Generally, the EEA gets a bad rap from Eurosceptics. That’s understandable when the EEA is assessed as a possible endpoint for the UK. But as a temporary phase as Britain leaves the EU, the EEA cannot be bettered. It is far superior to the transition period negotiated by the Government. There is no ECJ, no CAP and no Common Fisheries Policy. Britain would be out of the Customs Union and the Common Trade Policy. Whereas the EU’s governing principle in the Lisbon Treaty is promoting the ‘ever closer union of the peoples of Europe,’ the EEA Agreement stipulates the commercial objective of promoting a ‘continuous and balanced strengthening of trade and economic relations.’
In part, Eurosceptics are suspicious of the EEA as it’s seen as a glide path into the EU. Flip it around, and the EEA can serve as a smooth glide path out of the EU. It’s true that the EEA does not solve the Irish border question as defined in the Interim Agreement. But then there is no solution that satisfies its terms. Defaulting to the EEA is the Gordian knot approach to the problem and gives Dublin a strong incentive to resume the search for pragmatic solutions.

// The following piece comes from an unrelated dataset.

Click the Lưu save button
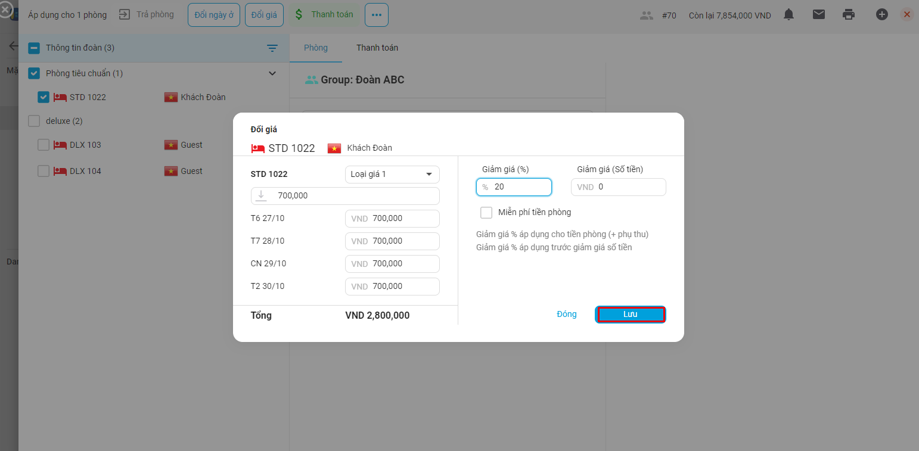 630,315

But, for many, free movement is the EEA killer. Theresa May’s transition agreement will provide unrestricted free movement, so the EEA as a temporary phase should be compared to the open-ended migration required by the Lisbon treaty. This highlights the fundamental difference between the EU and the EEA. As Wolfgang Munchau explains in today’s FT, for Brussels, freedom of movement is not based on economic reasoning and is not necessary for a customs union or frictionless trade. ‘Freedom of movement should be understood as an instrument of political integration,’ Muchau points out. This does not apply to the EEA as the EFTA court is governed by promotion of an economic objective, not a political one.
The Chequers Plan crafts a pro forma Brexit by repackaging EU control in a different guise. Defaulting to the EEA is not a betrayal of the referendum or the Brexit promises contained in the Conservative party manifesto. On the contrary, it provides the best path to delivering them. Every sentient voter can see that the turmoil in the Conservative party and the failure of the Chequers Plan to win public support mean that full Brexit won’t be achieved in a single step. A PM who has invested so much political capital in pursuit of a deep and special relationship will find it hard to concede that the whole effort has been an embarrassing waste of time. Chalk that up as another benefit of exercising Britain’s rights under the EEA Agreement.